Directions for this task → Collect each line of the entries that holds the string "width".

Dataset records →
# # # # # # #

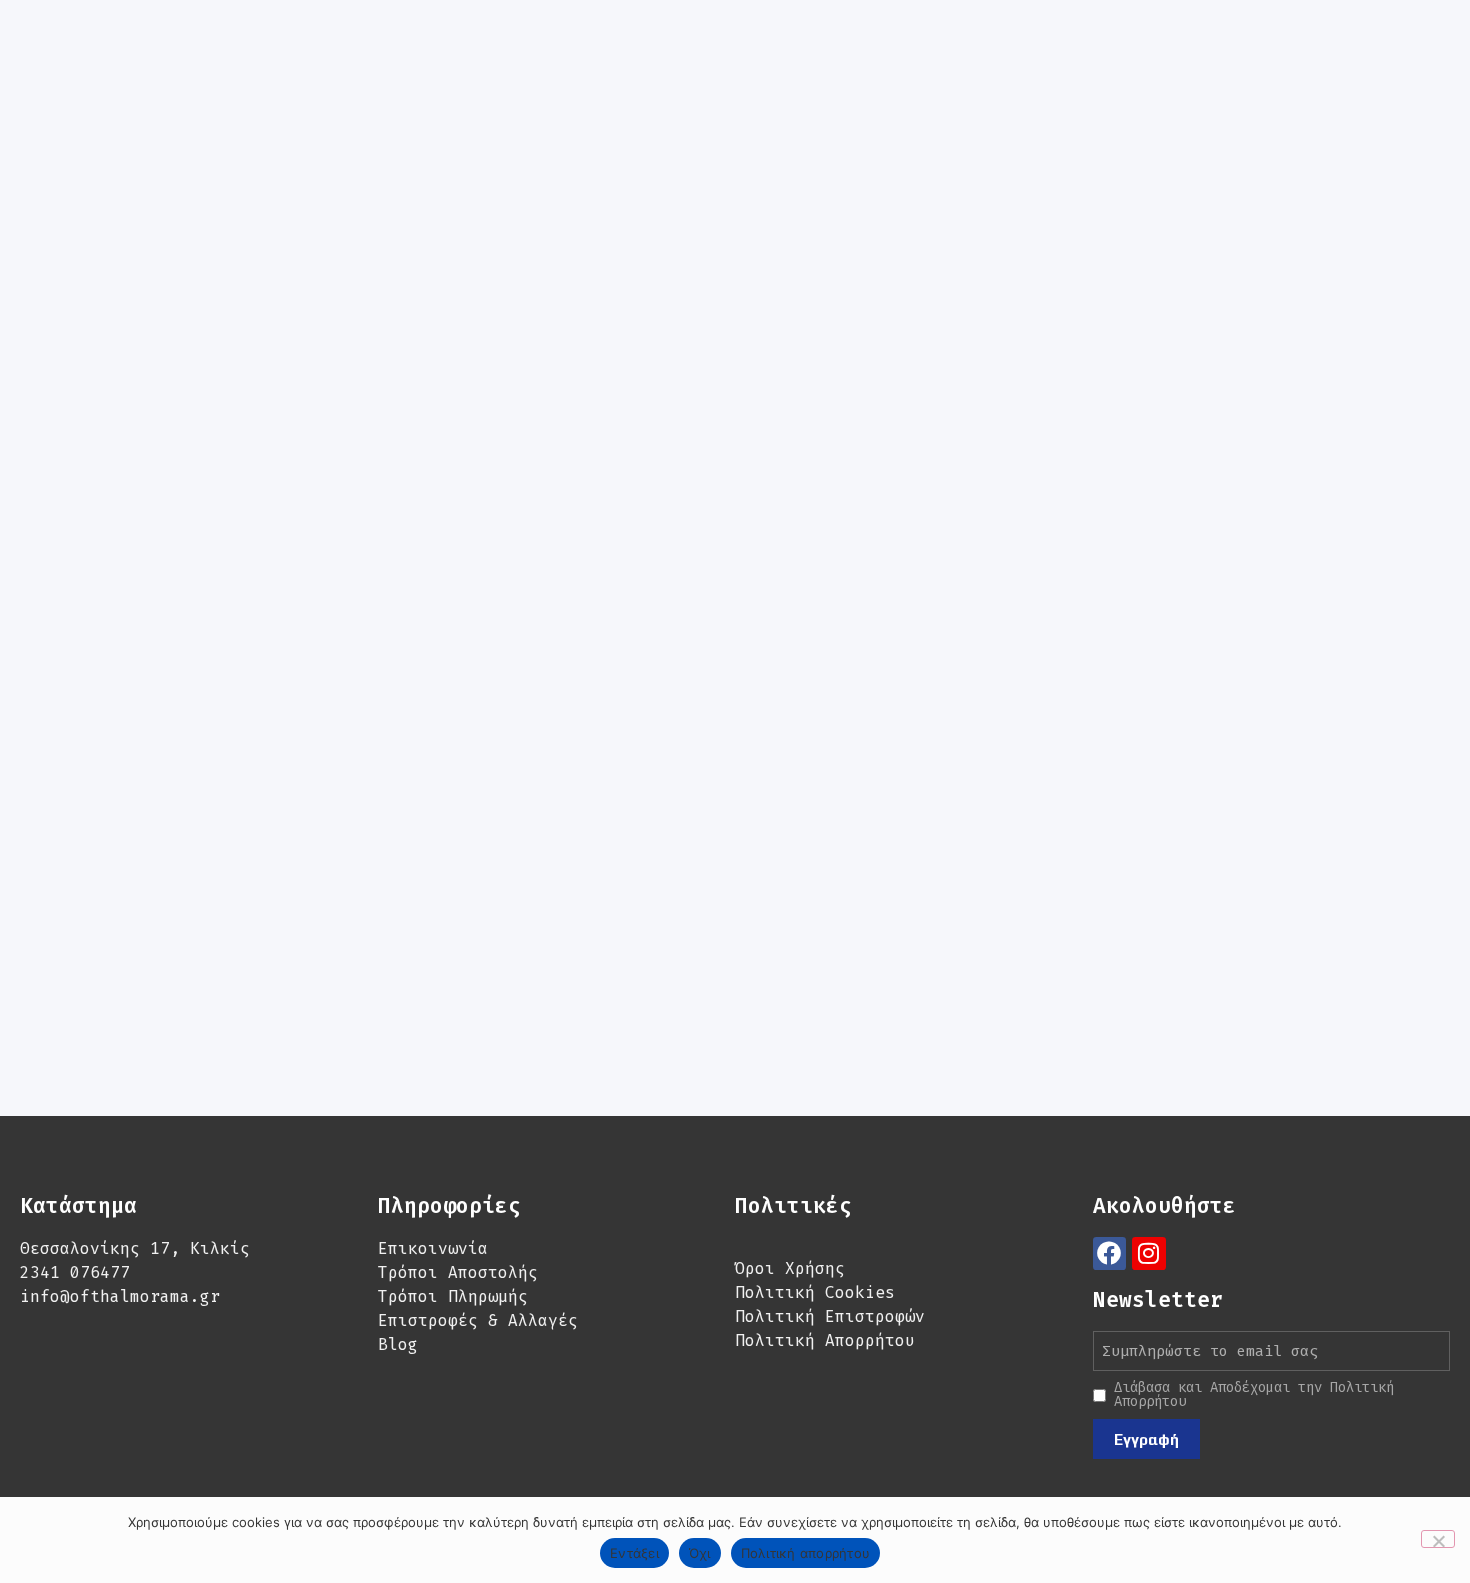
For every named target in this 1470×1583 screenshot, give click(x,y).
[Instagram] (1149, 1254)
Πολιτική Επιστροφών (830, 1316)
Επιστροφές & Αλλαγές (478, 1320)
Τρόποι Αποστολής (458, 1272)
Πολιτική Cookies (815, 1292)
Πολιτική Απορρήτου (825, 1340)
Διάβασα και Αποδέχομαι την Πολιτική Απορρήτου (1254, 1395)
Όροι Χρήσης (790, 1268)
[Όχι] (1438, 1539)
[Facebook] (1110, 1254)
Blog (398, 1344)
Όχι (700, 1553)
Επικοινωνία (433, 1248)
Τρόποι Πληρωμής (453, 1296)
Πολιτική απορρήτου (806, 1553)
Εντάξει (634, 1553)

# # # # # # #

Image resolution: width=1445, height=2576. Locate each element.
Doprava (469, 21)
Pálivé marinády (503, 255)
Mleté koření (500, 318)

# # # # # # #

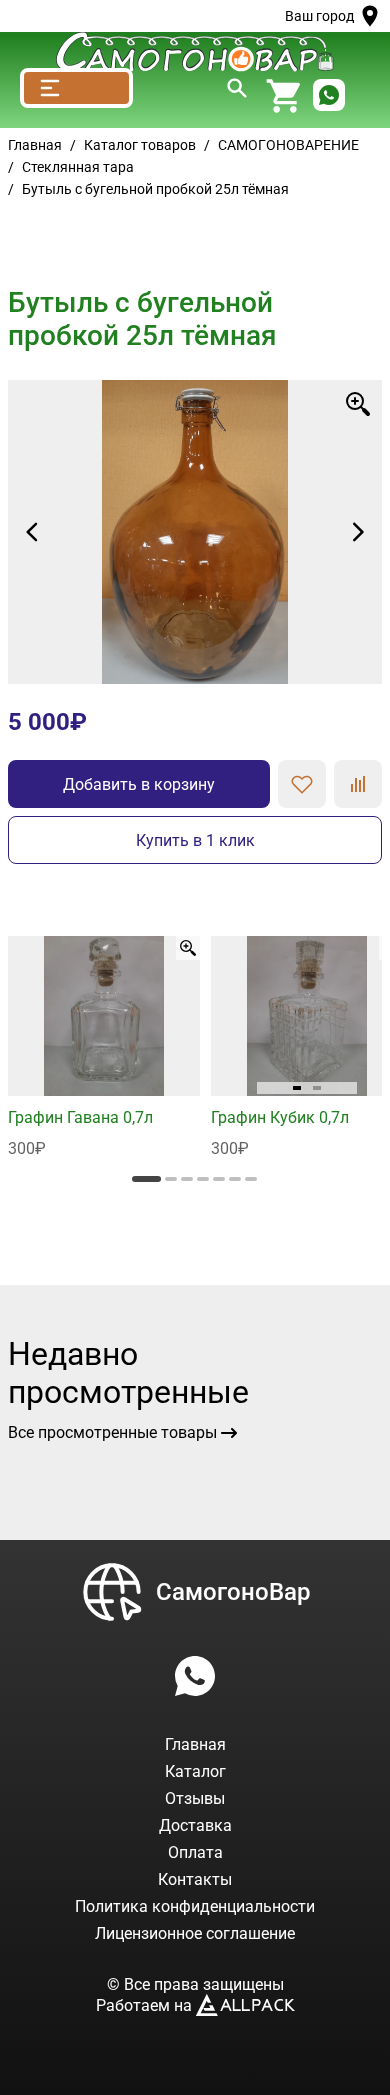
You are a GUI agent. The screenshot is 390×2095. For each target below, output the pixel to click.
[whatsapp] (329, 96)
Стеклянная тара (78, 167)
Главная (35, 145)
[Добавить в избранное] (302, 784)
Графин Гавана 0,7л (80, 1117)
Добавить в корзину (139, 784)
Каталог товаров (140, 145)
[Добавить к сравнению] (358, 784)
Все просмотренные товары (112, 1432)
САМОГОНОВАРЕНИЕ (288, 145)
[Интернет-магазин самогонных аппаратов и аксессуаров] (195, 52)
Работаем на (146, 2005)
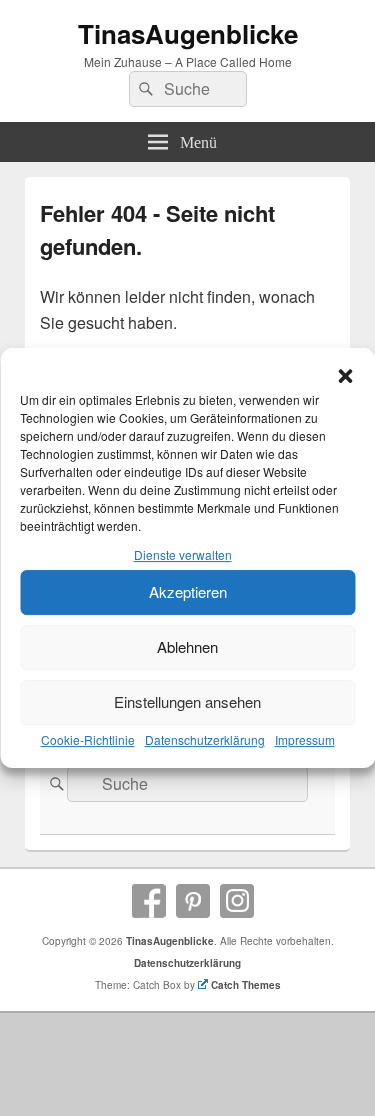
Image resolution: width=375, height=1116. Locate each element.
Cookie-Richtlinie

# # # # # # #

Response below →
Image resolution: width=1445, height=2576. Locate each element.
Image resolution: width=375, height=1116. Locate each element.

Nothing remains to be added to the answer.